Bubbles, bubbles

5 min read

Bubbles abound. The UK government stands accused, by way of its support in offering second-loss guarantees for home buyers who can’t afford the down-payment on a property, of feeding the frenzy. Now the Bundesbank has come out and pointed to a property bubble, albeit in the price of investment properties. The low interest rates of the past few years have effectively pushed savers into any asset class which is not cash.

However, the bubble of all bubbles is the one least mentioned, namely the national debt – I don’t mean that the bubble is solely in the now staggering size of the amount of money we, the taxpayers, owe to all and sundry in order for our leaders to get re-elected. I am not sure what the reverse of a bubble is called but it is there in the form of interest payments.

… as economic momentum continues to shift towards China and South East Asia and as convertibility and liquidity begins to increase in the renminbi, risk premia which we have so far never experienced might begin to appear in the pricing of the US curve…

As we have watched deficits spiral and the national debt stock expand over the period since the collapse of the credit bubble – yes, we have fought the effects of debt by piling on more debt – we have also been graced with significantly lower interest rates. In effect, the cost of borrowing had been falling more or less in line with the growth of the debt mountain, thus having the effect of the cost of debt service remaining more or less stable and thus never quite making the headlines.

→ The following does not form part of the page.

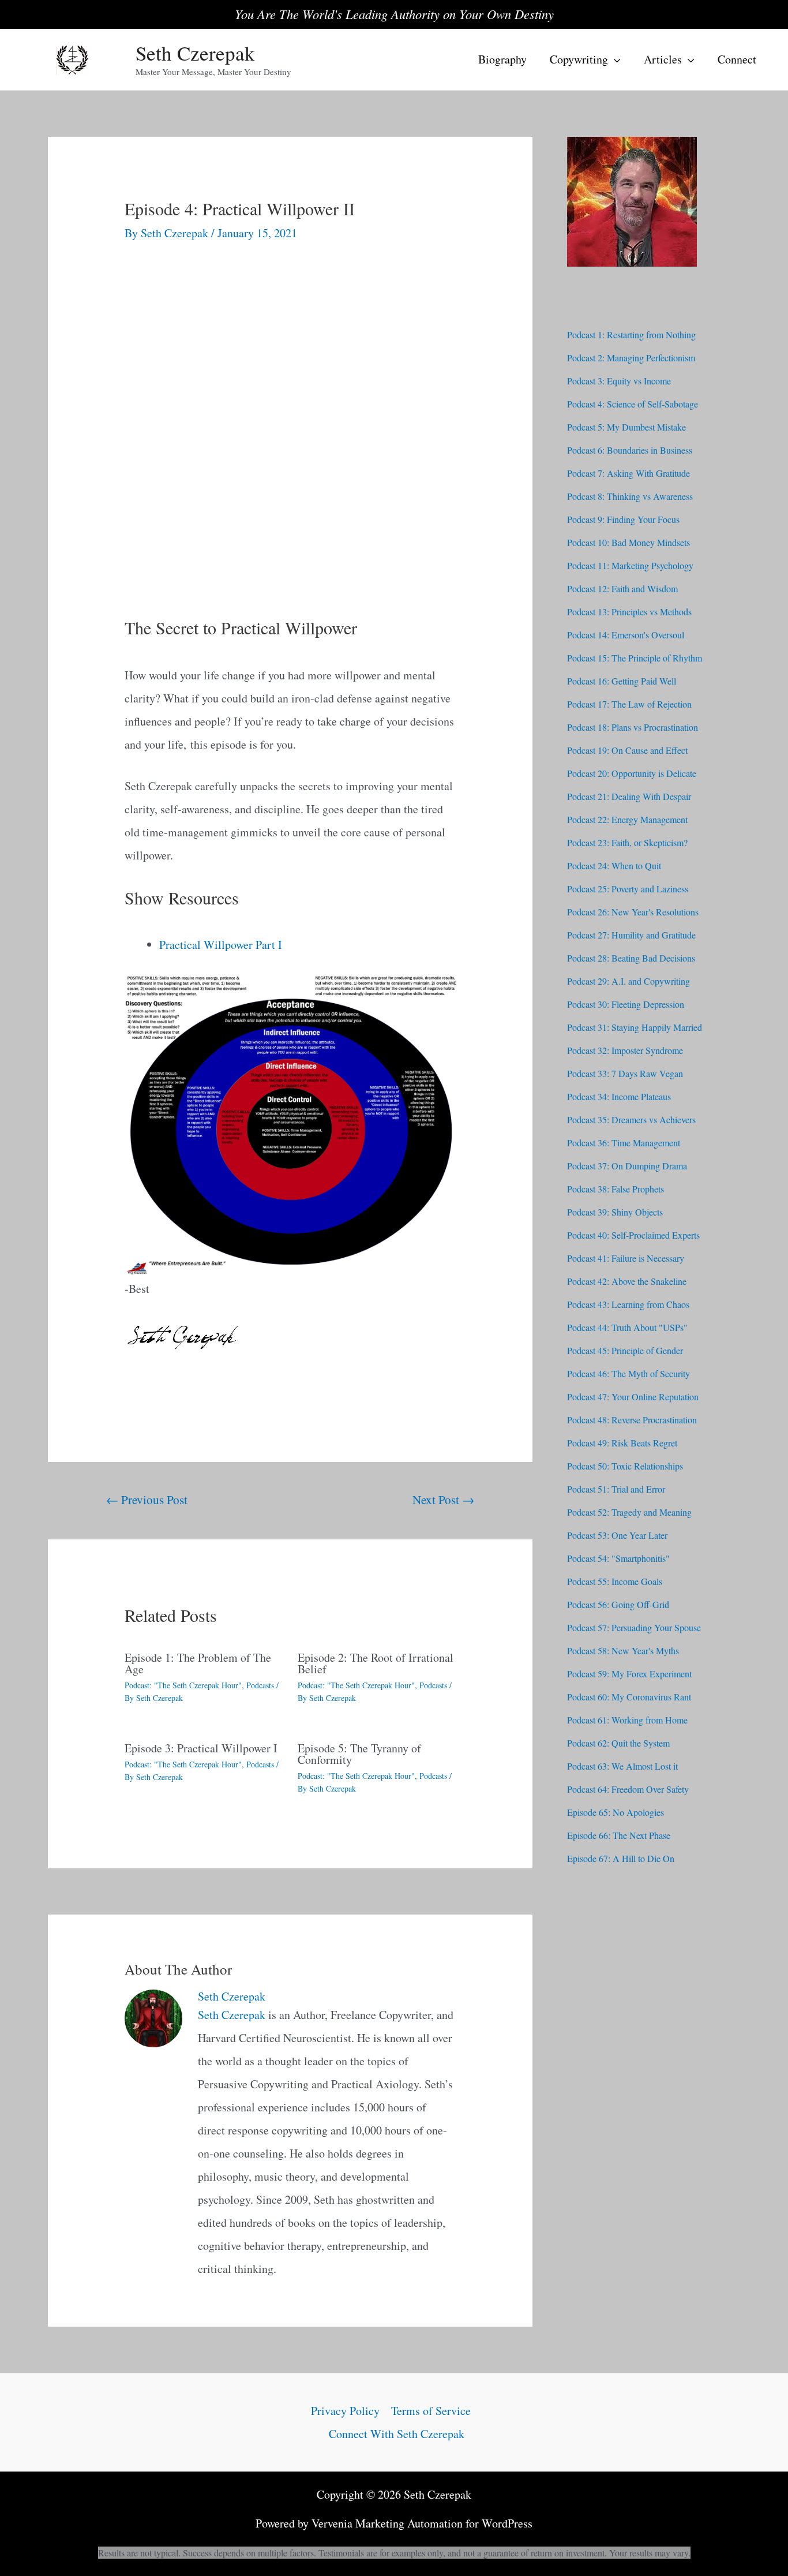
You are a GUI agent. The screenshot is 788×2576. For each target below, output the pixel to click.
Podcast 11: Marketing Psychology (630, 565)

Meanwhile, as we sit and wait to see what today’s delayed US Payroll number will bring and as we try to find reasons for Fed tapering to be postponed a bit longer. I don’t think that analysts are expecting any fireworks from the Department of Labor and as the effects of the government shut-down won’t affect the September numbers which we are getting today, irrespective of how the labor report looks, there will be fingers pointed towards the October releases with the comment that until we see those, nothing has much validity.

Deterioration

But, that aside, a turn in the interest rate cycle accompanied by a sense that Uncle Sam may be a deteriorating credit could see longer rates continue to rise, irrespective of how tightly Fed funds remain nailed to the floor. Now, if debt is 100% of GDP and tax take is, as in the US, 27% of GDP, and rates are at 2.5% across the yield curve, then 10% of all taxes goes towards servicing debt. As debt rises and rates rise, the impact of interest charges grows and the debt spiral accelerates again. Far be it from me to suggest that 10 year treasuries will be yielding 4½% or even 5% within the foreseeable future but if, as and when they do things will get fiscally very tight in Washington.

The deterioration in the value of the dollar appears to reflect an equal deterioration in the faith that the international community has in the United States – and I’m not merely talking about the recent nonsense over the budget and the debt ceiling but, in a broader sense, that nobody in a position of responsibility cares that government finance has effectively spiralled out of control.

Treasury yields so far do not have a measurable pricing element reflecting currency risk built into them but as the dollar has always benefited from being the sole global reserve currency, they have not had to. However, as economic momentum continues to shift towards China and South East Asia and as convertibility and liquidity begins to increase in the renminbi, risk premia which we have so far never experienced might begin to appear in the pricing of the US curve and with it the drain on federal finances by way of interest expense as a percentage of total government income (not spending) could increase.

So, while we are all still worrying about what effect tapering might have on generally inflated asset prices, both financial and real, there is a yang to the ying which so far rarely, if ever, is taken into account. Falling deficits do not mean reduced debt, just debt which increases at a reduced pace. Add 100 or 150 basis points to cost of servicing that whole lot and you understand the need to take an even sharper pencil to the budgetary process. Debt servicing cost is still in an unmarked can, yet to be kicked.

Meanwhile, we will watch the non-farms pitch up on screen today in the knowledge that they have been overtaken by events, but in the absence of either alternatives or imagination, they will be given a fair dose of the usual royal treatment.